Rezension

Ließ mich zwiegespalten zurück

Rote Kreuze
von Sasha Filipenko

Bewertet mit 3 Sternen

Alexander, ein junger Mann bezieht eine neue Wohnung, um seiner Vergangenheit zu entgehen. Seine Nachbarin Tatjana ist über 90 Jahre alt, leidet unter Alzheimer und beginnt ihm ihre Lebens/Leidensgeschichte zu erzählen. Eine Geschichte gegen das Vergessen und die Grausamkeiten in Russland unter Stalin.

Ich bin wirklich zwiegespalten, denn einerseits hat mich die Idee hinter der Geschichte überzeugt, andererseits wurde ich mit dem Schreibstil nicht so richtig warm. Vieles war ziemlich emotionslos geschrieben, die eingefügten Gedichte (so viele sind es nicht, also keine Sorge) haben mich nicht überzeugt und es dauerte, bis ich mit den Protagonisten etwas anfangen konnte. Zum Glück gab es sich mit der Zeit, die Charaktere waren weniger farblos und es gab auch manches Zitat, das mich sehr berührt hat. Spannend fand ich die Originalunterlagen zwischen dem Roten Kreuz und der sowjetischen Regierung die zeigen, wie unglaublich unmenschlich die Regierung vorging. Die eigenen Kriegsgefangenen als Deserteure zu behandeln und ihre Familien gleich mitzubestrafen – unfassbar. Das Leben im Lager einfach nur unmenschlich und abscheulich.
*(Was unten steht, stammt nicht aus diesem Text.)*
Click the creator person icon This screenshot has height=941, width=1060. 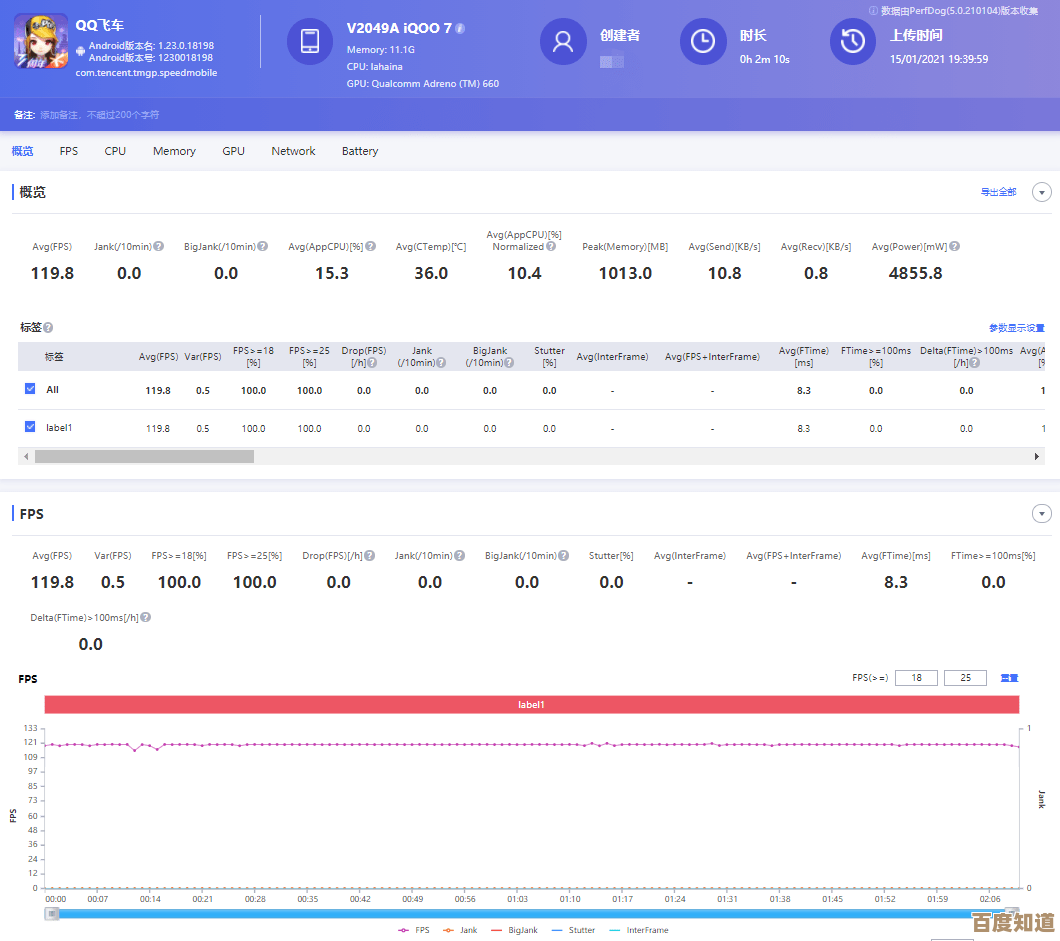pyautogui.click(x=563, y=41)
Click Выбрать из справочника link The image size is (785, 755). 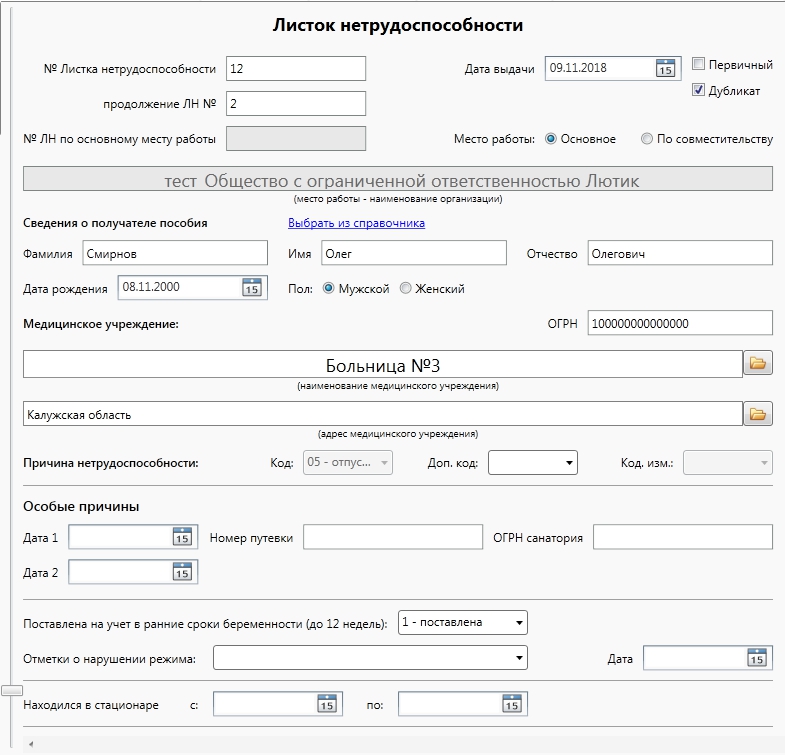pyautogui.click(x=356, y=223)
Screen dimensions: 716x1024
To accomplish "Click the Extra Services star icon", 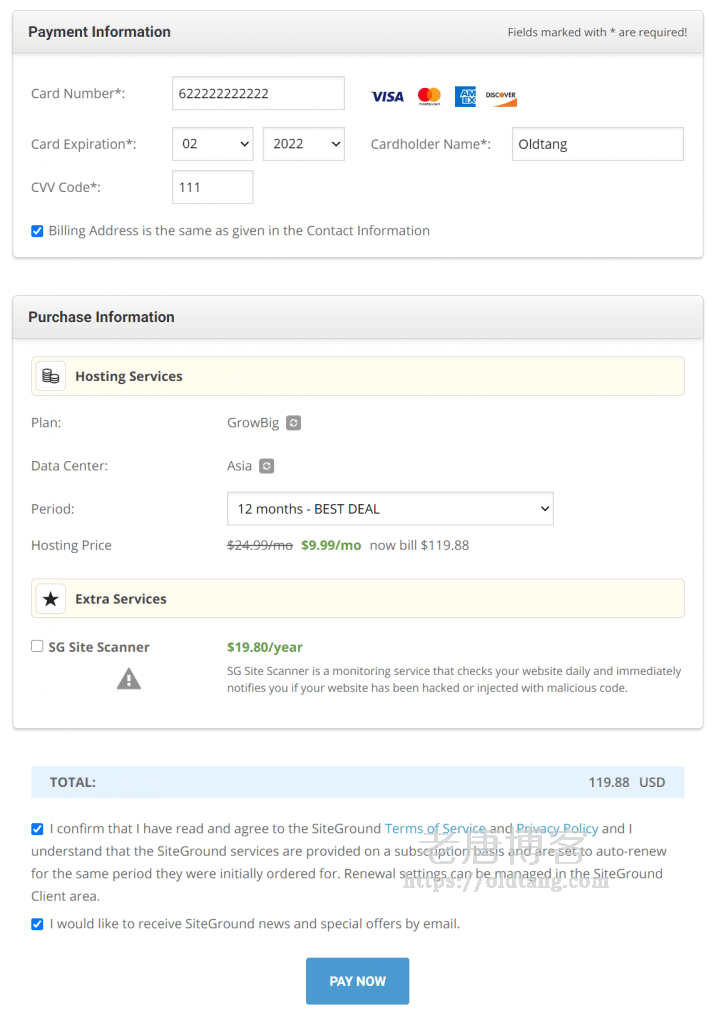I will [x=51, y=599].
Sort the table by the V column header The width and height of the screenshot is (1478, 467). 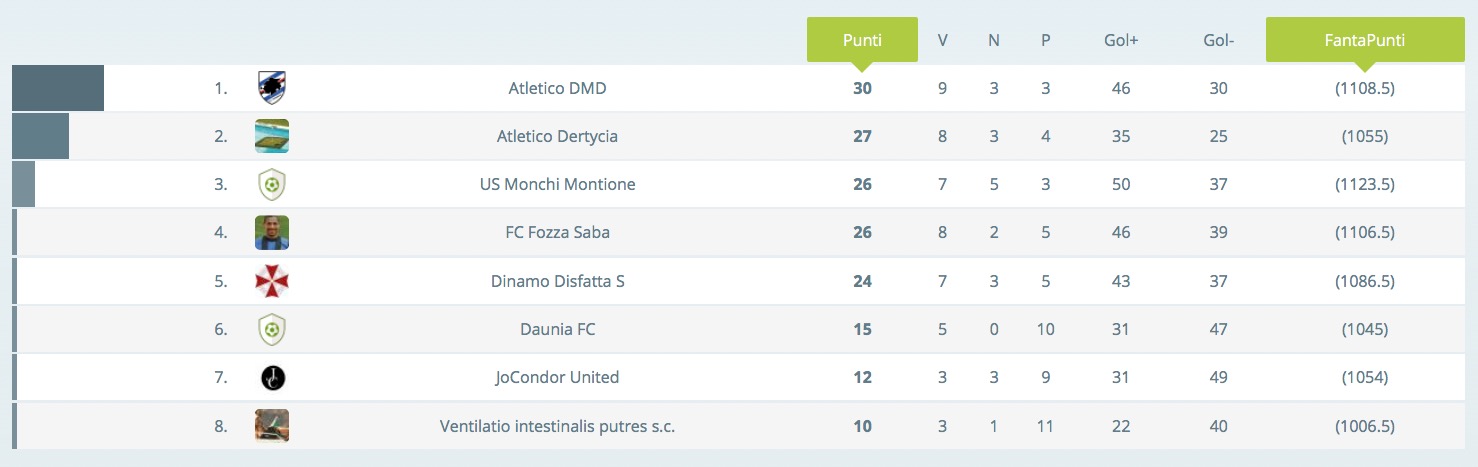(942, 41)
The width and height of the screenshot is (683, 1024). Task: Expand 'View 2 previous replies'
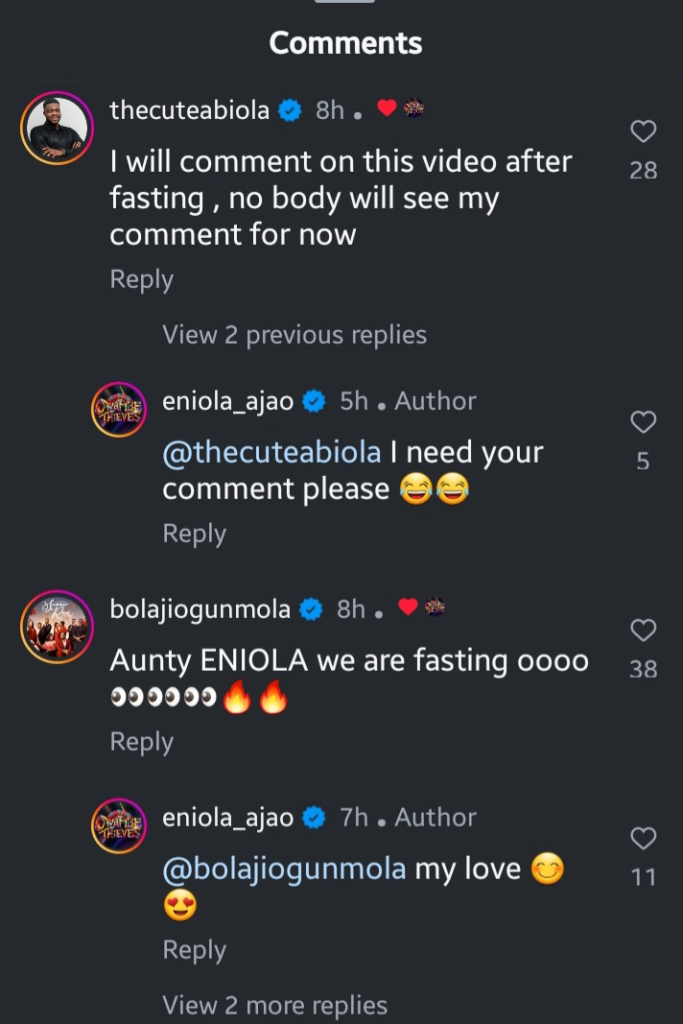click(x=294, y=335)
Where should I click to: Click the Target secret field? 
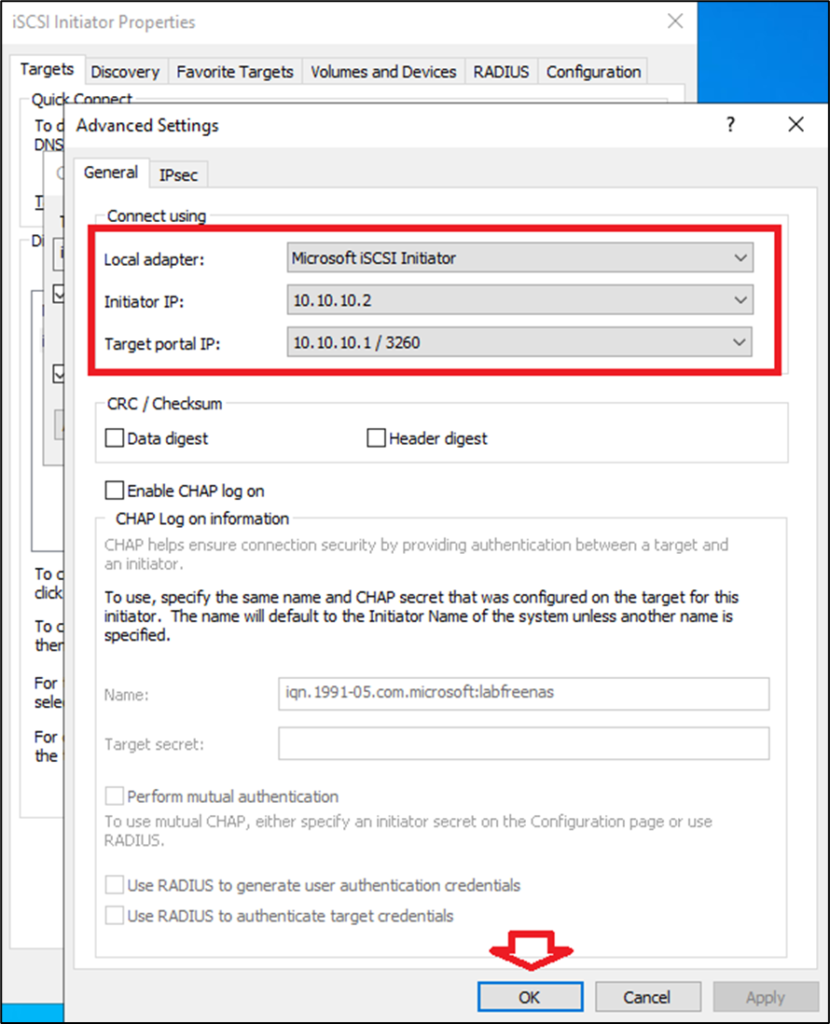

Die beiden Protagonisten haben ihre Päckchen zu tragen und im Verlauf der Geschichte scheinen die beiden wirklich zueinander zu finden, wenn das auch zu Beginn ganz anders erschien. Trotzdem haben mich die zwischen Tür-und-Angelgespräche, die das Innerste der beiden zutage fördern, nicht komplett überzeugt. Es ist eine Vergangenheitsbewältigung durch Erzählen und Zuhören, eine Geschichte gegen das Vergessen dieser Zeit, die gerne mal totgeschwiegen oder relativiert wird.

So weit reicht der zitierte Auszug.